Print the whole listing exactly.

● ● ●

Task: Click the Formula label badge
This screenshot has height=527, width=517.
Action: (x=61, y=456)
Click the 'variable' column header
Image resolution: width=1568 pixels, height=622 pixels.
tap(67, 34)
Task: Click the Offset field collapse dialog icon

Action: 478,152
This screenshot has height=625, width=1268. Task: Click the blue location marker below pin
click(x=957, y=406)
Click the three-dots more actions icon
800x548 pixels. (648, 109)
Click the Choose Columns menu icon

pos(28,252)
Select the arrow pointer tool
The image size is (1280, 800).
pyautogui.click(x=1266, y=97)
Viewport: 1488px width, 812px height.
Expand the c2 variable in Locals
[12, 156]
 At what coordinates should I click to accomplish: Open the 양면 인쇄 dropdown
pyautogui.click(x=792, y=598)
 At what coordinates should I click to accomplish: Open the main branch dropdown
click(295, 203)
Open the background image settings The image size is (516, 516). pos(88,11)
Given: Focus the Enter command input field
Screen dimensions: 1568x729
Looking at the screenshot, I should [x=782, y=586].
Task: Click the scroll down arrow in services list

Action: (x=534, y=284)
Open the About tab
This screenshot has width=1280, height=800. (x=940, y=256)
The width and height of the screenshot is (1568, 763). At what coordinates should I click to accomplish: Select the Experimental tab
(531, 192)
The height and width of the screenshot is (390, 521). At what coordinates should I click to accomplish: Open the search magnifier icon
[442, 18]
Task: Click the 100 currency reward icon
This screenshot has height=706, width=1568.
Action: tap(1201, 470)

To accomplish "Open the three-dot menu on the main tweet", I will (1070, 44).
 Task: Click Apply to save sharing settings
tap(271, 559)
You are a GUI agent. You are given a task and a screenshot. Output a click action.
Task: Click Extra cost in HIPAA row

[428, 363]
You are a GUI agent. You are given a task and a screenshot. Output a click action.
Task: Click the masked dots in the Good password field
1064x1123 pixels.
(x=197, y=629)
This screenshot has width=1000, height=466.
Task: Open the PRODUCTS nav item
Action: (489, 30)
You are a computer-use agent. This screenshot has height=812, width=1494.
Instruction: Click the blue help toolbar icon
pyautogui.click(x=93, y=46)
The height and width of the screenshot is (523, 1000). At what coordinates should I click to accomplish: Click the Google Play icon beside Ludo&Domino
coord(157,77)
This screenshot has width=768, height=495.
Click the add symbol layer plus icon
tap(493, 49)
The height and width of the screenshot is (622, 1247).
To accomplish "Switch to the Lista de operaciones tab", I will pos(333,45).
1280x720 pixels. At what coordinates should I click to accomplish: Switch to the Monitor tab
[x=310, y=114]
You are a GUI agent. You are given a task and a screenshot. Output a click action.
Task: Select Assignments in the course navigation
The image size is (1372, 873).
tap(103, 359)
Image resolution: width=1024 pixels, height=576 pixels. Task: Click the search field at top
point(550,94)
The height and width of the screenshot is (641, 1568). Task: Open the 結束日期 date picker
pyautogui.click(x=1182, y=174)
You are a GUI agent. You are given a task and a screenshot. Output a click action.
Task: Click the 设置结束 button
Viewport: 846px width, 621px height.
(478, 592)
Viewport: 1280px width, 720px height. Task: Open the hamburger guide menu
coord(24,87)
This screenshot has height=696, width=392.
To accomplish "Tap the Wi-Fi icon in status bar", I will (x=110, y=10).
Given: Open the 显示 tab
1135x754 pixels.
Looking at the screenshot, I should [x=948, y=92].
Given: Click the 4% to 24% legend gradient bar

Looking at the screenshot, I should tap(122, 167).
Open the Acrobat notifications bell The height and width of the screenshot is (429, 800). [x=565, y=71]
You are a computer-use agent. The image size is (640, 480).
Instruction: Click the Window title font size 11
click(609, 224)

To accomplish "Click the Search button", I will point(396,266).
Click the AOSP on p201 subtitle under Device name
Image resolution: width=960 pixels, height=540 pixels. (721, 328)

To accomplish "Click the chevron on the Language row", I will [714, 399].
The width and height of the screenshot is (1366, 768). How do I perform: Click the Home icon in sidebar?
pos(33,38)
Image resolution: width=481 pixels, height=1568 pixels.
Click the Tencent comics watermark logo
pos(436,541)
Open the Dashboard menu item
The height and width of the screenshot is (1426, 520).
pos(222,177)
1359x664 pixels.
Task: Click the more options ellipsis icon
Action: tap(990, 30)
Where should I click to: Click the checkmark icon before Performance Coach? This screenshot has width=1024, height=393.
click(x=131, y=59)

● ● ●

▶ [Written solution]:
Task: Click the Formula label badge
This screenshot has height=527, width=517.
Action: (x=61, y=456)
Click the 'variable' column header
Image resolution: width=1568 pixels, height=622 pixels.
tap(67, 34)
Task: Click the Offset field collapse dialog icon

Action: 478,152
This screenshot has height=625, width=1268. Task: Click the blue location marker below pin
click(x=957, y=406)
Click the three-dots more actions icon
800x548 pixels. (648, 109)
Click the Choose Columns menu icon

pos(28,252)
Select the arrow pointer tool
The image size is (1280, 800).
pyautogui.click(x=1266, y=97)
Viewport: 1488px width, 812px height.
Expand the c2 variable in Locals
[12, 156]
 At what coordinates should I click to accomplish: Open the 양면 인쇄 dropdown
pyautogui.click(x=792, y=598)
 At what coordinates should I click to accomplish: Open the main branch dropdown
click(295, 203)
Open the background image settings The image size is (516, 516). pos(88,11)
Given: Focus the Enter command input field
Screen dimensions: 1568x729
Looking at the screenshot, I should [x=782, y=586].
Task: Click the scroll down arrow in services list

Action: (x=534, y=284)
Open the About tab
This screenshot has width=1280, height=800. (x=940, y=256)
The width and height of the screenshot is (1568, 763). At what coordinates should I click to accomplish: Select the Experimental tab
(531, 192)
The height and width of the screenshot is (390, 521). At what coordinates should I click to accomplish: Open the search magnifier icon
[442, 18]
Task: Click the 100 currency reward icon
This screenshot has height=706, width=1568.
Action: tap(1201, 470)

To accomplish "Open the three-dot menu on the main tweet", I will (1070, 44).
 Task: Click Apply to save sharing settings
tap(271, 559)
You are a GUI agent. You are given a task and a screenshot. Output a click action.
Task: Click Extra cost in HIPAA row

[428, 363]
You are a GUI agent. You are given a task and a screenshot. Output a click action.
Task: Click the masked dots in the Good password field
1064x1123 pixels.
(x=197, y=629)
This screenshot has width=1000, height=466.
Task: Open the PRODUCTS nav item
Action: (489, 30)
You are a computer-use agent. This screenshot has height=812, width=1494.
Instruction: Click the blue help toolbar icon
pyautogui.click(x=93, y=46)
The height and width of the screenshot is (523, 1000). At what coordinates should I click to accomplish: Click the Google Play icon beside Ludo&Domino
coord(157,77)
This screenshot has width=768, height=495.
Click the add symbol layer plus icon
tap(493, 49)
The height and width of the screenshot is (622, 1247).
To accomplish "Switch to the Lista de operaciones tab", I will pos(333,45).
1280x720 pixels. At what coordinates should I click to accomplish: Switch to the Monitor tab
[x=310, y=114]
You are a GUI agent. You are given a task and a screenshot. Output a click action.
Task: Select Assignments in the course navigation
The image size is (1372, 873).
tap(103, 359)
Image resolution: width=1024 pixels, height=576 pixels. Task: Click the search field at top
point(550,94)
The height and width of the screenshot is (641, 1568). Task: Open the 結束日期 date picker
pyautogui.click(x=1182, y=174)
You are a GUI agent. You are given a task and a screenshot. Output a click action.
Task: Click the 设置结束 button
Viewport: 846px width, 621px height.
(478, 592)
Viewport: 1280px width, 720px height. Task: Open the hamburger guide menu
coord(24,87)
This screenshot has height=696, width=392.
To accomplish "Tap the Wi-Fi icon in status bar", I will (x=110, y=10).
Given: Open the 显示 tab
1135x754 pixels.
Looking at the screenshot, I should [x=948, y=92].
Given: Click the 4% to 24% legend gradient bar

Looking at the screenshot, I should tap(122, 167).
Open the Acrobat notifications bell The height and width of the screenshot is (429, 800). [x=565, y=71]
You are a computer-use agent. The image size is (640, 480).
Instruction: Click the Window title font size 11
click(609, 224)

To accomplish "Click the Search button", I will point(396,266).
Click the AOSP on p201 subtitle under Device name
Image resolution: width=960 pixels, height=540 pixels. (721, 328)

To accomplish "Click the chevron on the Language row", I will [714, 399].
The width and height of the screenshot is (1366, 768). How do I perform: Click the Home icon in sidebar?
pos(33,38)
Image resolution: width=481 pixels, height=1568 pixels.
Click the Tencent comics watermark logo
pos(436,541)
Open the Dashboard menu item
The height and width of the screenshot is (1426, 520).
pos(222,177)
1359x664 pixels.
Task: Click the more options ellipsis icon
Action: tap(990, 30)
Where should I click to: Click the checkmark icon before Performance Coach? This screenshot has width=1024, height=393.
click(x=131, y=59)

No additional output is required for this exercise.